▶ _Work instructions_
Down to the last character, repeat the entries beneath this task.

(Source records)

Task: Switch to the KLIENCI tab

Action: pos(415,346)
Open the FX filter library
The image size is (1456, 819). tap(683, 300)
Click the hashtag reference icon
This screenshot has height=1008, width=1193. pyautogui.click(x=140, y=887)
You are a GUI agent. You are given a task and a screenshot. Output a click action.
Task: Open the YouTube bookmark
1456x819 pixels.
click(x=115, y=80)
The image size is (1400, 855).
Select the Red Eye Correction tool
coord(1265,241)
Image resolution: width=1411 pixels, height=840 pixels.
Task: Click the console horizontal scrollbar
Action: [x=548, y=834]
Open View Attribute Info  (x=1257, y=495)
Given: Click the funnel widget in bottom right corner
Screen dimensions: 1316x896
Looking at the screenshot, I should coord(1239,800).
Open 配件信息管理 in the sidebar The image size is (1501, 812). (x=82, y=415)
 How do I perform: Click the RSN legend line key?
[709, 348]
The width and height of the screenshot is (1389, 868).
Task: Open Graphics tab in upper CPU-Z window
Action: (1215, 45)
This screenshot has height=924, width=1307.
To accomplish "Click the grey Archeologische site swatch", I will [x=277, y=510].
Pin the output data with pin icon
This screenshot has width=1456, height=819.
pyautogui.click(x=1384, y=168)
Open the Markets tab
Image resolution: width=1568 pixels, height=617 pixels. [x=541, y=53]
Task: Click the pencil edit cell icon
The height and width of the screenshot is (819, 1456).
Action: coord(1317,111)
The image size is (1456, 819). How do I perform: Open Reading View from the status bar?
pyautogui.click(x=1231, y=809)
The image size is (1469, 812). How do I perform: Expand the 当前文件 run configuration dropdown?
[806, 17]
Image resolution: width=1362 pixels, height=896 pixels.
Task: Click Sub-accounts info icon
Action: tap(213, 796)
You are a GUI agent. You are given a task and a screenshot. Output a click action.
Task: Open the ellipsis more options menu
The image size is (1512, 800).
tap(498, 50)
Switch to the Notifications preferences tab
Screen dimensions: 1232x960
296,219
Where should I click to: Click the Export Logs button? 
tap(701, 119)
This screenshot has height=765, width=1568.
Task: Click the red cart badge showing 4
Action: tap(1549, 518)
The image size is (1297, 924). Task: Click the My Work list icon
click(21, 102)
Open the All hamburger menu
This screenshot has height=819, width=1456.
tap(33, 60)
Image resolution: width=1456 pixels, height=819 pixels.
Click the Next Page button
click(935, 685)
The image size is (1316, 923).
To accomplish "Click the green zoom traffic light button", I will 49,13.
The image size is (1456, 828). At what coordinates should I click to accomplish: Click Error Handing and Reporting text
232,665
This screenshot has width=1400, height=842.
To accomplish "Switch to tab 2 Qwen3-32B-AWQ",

▶ _Result of the exercise_
Task: Switch to the KLIENCI tab

Action: pos(415,346)
Open the FX filter library
The image size is (1456, 819). tap(683, 300)
Click the hashtag reference icon
This screenshot has height=1008, width=1193. pyautogui.click(x=140, y=887)
You are a GUI agent. You are given a task and a screenshot. Output a click action.
Task: Open the YouTube bookmark
1456x819 pixels.
click(x=115, y=80)
The image size is (1400, 855).
Select the Red Eye Correction tool
coord(1265,241)
Image resolution: width=1411 pixels, height=840 pixels.
Task: Click the console horizontal scrollbar
Action: [x=548, y=834]
Open View Attribute Info  (x=1257, y=495)
Given: Click the funnel widget in bottom right corner
Screen dimensions: 1316x896
Looking at the screenshot, I should coord(1239,800).
Open 配件信息管理 in the sidebar The image size is (1501, 812). (x=82, y=415)
 How do I perform: Click the RSN legend line key?
[709, 348]
The width and height of the screenshot is (1389, 868).
Task: Open Graphics tab in upper CPU-Z window
Action: (1215, 45)
This screenshot has height=924, width=1307.
To accomplish "Click the grey Archeologische site swatch", I will [x=277, y=510].
Pin the output data with pin icon
This screenshot has width=1456, height=819.
pyautogui.click(x=1384, y=168)
Open the Markets tab
Image resolution: width=1568 pixels, height=617 pixels. [x=541, y=53]
Task: Click the pencil edit cell icon
The height and width of the screenshot is (819, 1456).
Action: coord(1317,111)
The image size is (1456, 819). How do I perform: Open Reading View from the status bar?
pyautogui.click(x=1231, y=809)
The image size is (1469, 812). How do I perform: Expand the 当前文件 run configuration dropdown?
[806, 17]
Image resolution: width=1362 pixels, height=896 pixels.
Task: Click Sub-accounts info icon
Action: tap(213, 796)
You are a GUI agent. You are given a task and a screenshot. Output a click action.
Task: Open the ellipsis more options menu
The image size is (1512, 800).
tap(498, 50)
Switch to the Notifications preferences tab
Screen dimensions: 1232x960
296,219
Where should I click to: Click the Export Logs button? 
tap(701, 119)
This screenshot has height=765, width=1568.
Task: Click the red cart badge showing 4
Action: tap(1549, 518)
The image size is (1297, 924). Task: Click the My Work list icon
click(21, 102)
Open the All hamburger menu
This screenshot has height=819, width=1456.
tap(33, 60)
Image resolution: width=1456 pixels, height=819 pixels.
Click the Next Page button
click(935, 685)
The image size is (1316, 923).
To accomplish "Click the green zoom traffic light button", I will 49,13.
The image size is (1456, 828). At what coordinates should I click to accomplish: Click Error Handing and Reporting text
232,665
This screenshot has width=1400, height=842.
To accomplish "Switch to tab 2 Qwen3-32B-AWQ",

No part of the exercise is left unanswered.